Brief :: Convert the entries from the line containing "You are a computer-use" through the line containing "pyautogui.click(x=504, y=1035)", both ends included, into a JSON list of strings with one string per line and no blank lines. Leave the pictures out of the answer.

[Start The records]

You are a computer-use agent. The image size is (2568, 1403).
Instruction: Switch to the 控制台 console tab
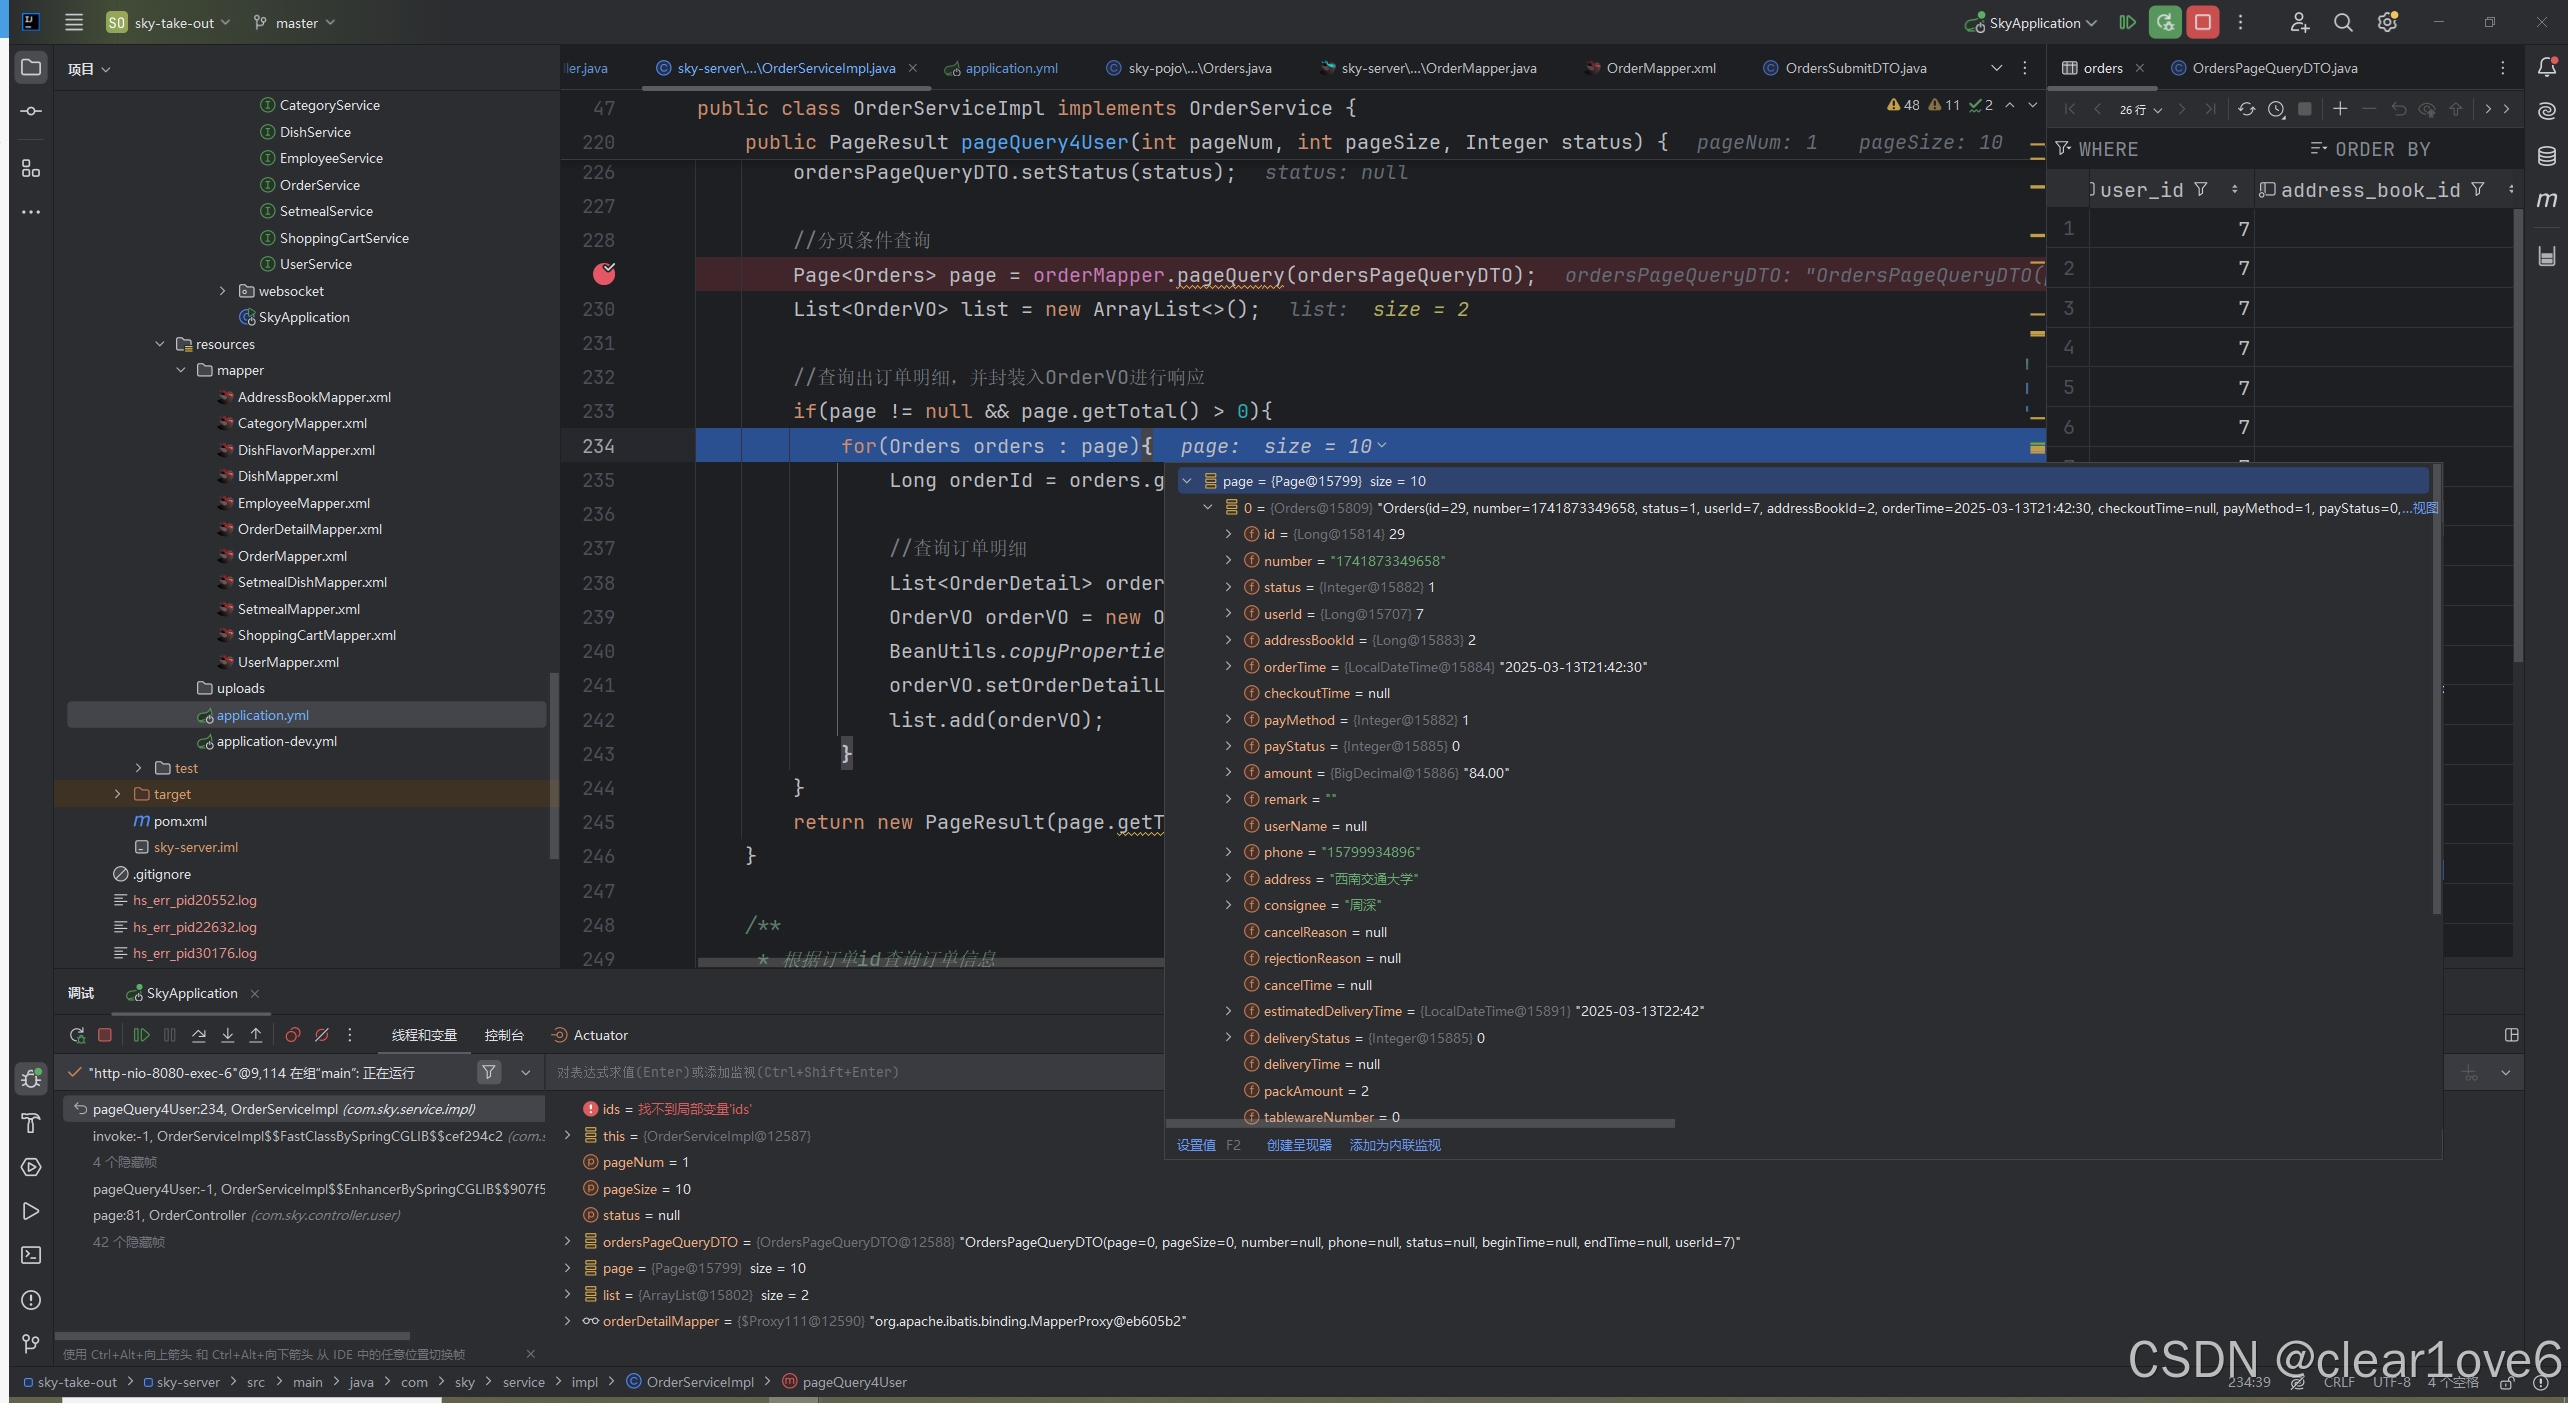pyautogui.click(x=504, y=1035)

[End The records]
[Start The records]

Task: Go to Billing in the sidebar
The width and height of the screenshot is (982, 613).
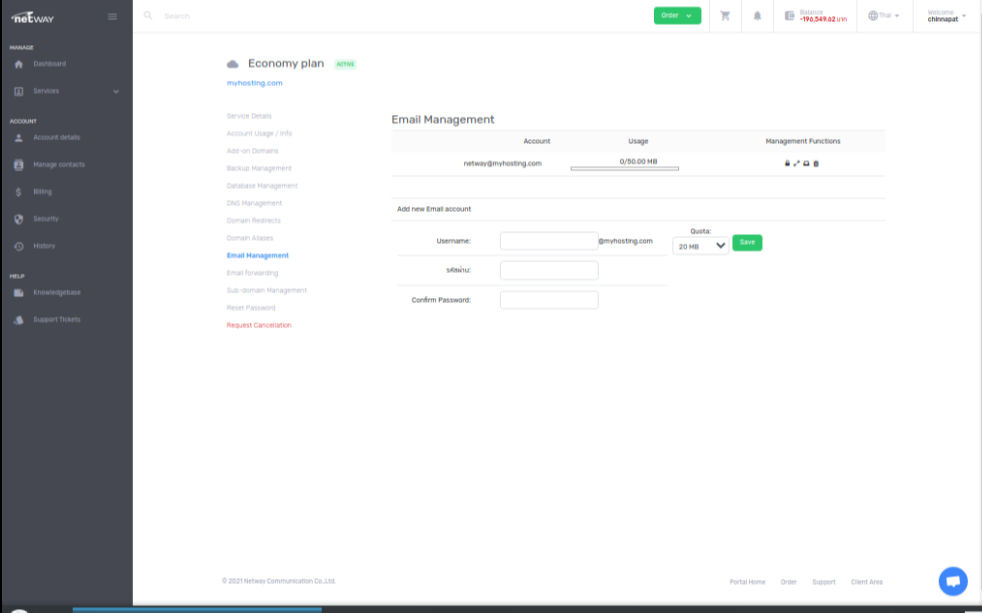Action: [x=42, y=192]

[End The records]

Solution for this exercise ::
[
  "You are a computer-use agent. The image size is (2568, 1403).",
  "Instruction: Switch to the 控制台 console tab",
  "pyautogui.click(x=504, y=1035)"
]